Provided data.
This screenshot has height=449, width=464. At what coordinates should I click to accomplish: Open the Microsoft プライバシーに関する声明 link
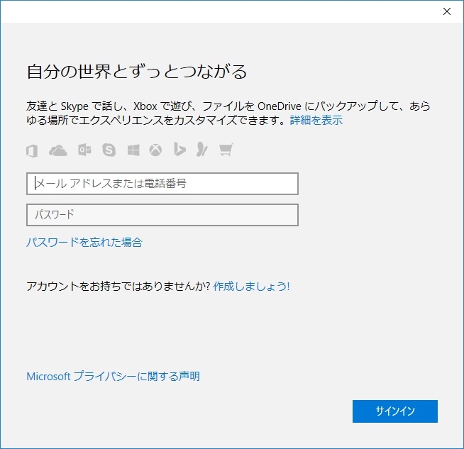point(113,377)
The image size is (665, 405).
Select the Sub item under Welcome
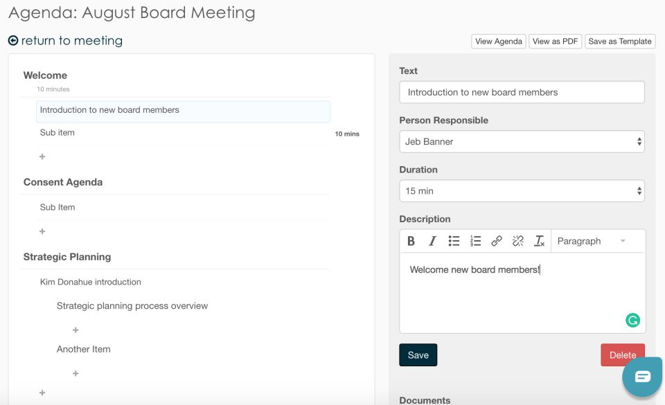pos(55,132)
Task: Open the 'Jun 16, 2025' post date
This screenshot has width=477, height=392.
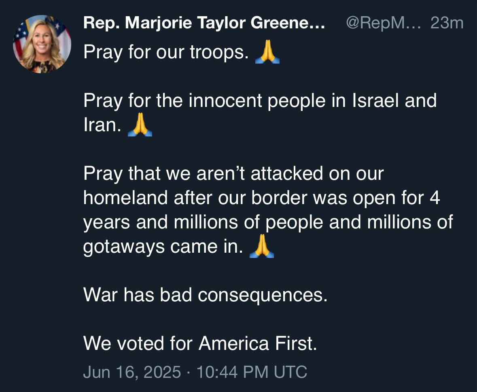Action: tap(131, 372)
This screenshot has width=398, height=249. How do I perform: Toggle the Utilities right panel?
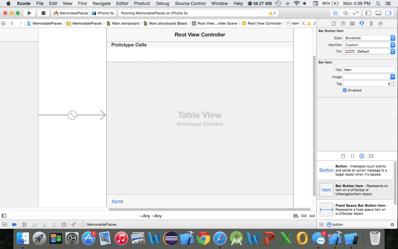point(388,13)
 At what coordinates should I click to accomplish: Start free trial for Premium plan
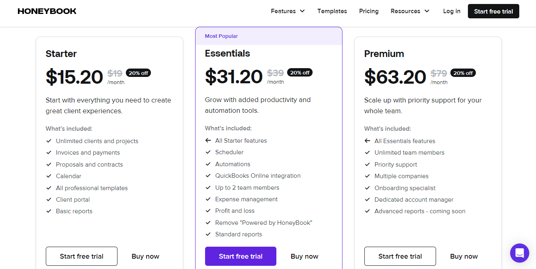click(x=400, y=256)
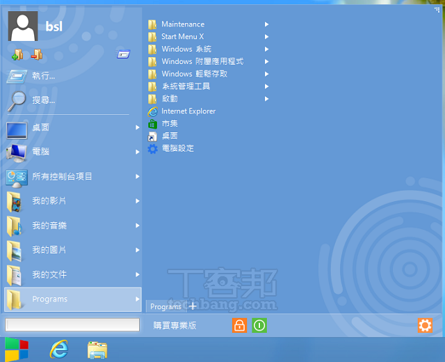Open File Explorer from the taskbar
445x362 pixels.
click(x=97, y=349)
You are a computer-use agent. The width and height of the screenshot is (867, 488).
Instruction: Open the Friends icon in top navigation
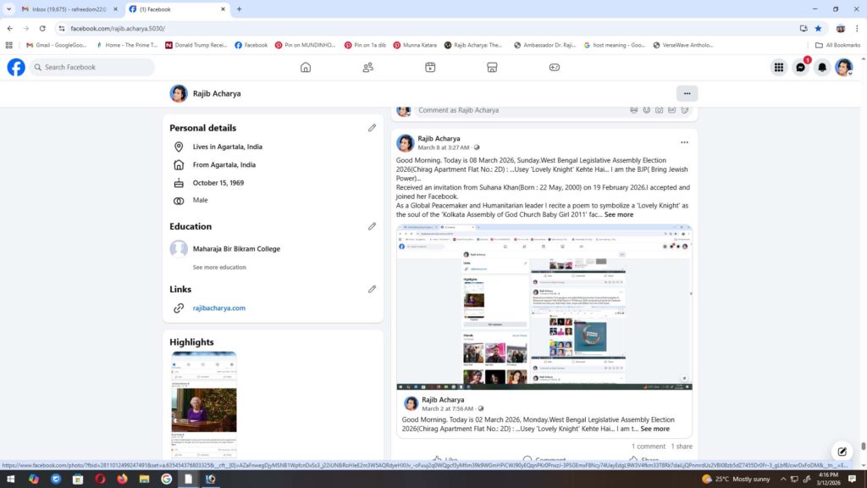[x=368, y=68]
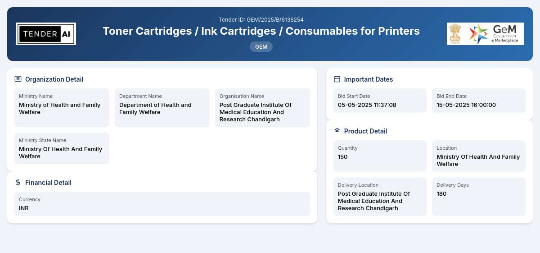The width and height of the screenshot is (540, 253).
Task: Click the tender title about Toner Cartridges
Action: click(x=261, y=31)
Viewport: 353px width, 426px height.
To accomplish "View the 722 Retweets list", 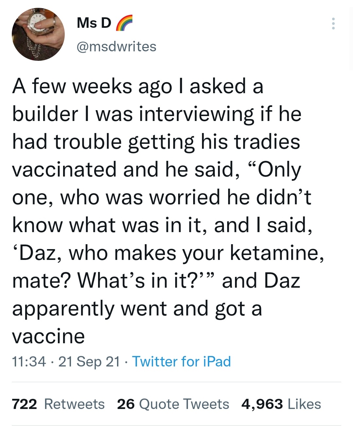I will [x=58, y=404].
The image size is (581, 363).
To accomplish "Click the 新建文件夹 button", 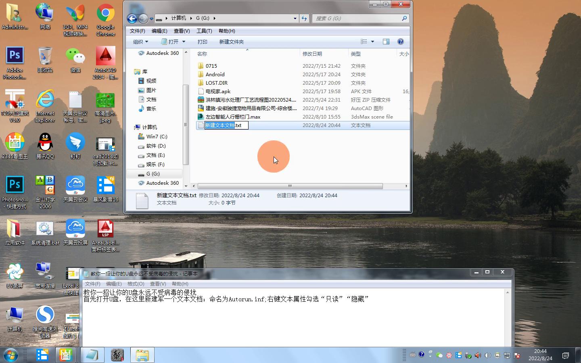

Problem description. Reproduce verbatim the stretch of lines from the start through the line containing "click(x=97, y=349)", omitting the pictures.

Solution for this exercise.
This screenshot has height=449, width=464. At what coordinates should I click to accomplish: Open the Microsoft プライバシーに関する声明 link
point(113,377)
The image size is (665, 405).
Select the Sub item under Welcome
pos(55,132)
Task: Open the 'Jun 16, 2025' post date
This screenshot has width=477, height=392.
Action: tap(131, 372)
This screenshot has width=398, height=249. How do I perform: Toggle the Utilities right panel?
point(388,13)
 At what coordinates should I click to accomplish: Start free trial for Premium plan
click(x=400, y=256)
Open File Explorer from the taskbar
445x362 pixels.
click(x=97, y=349)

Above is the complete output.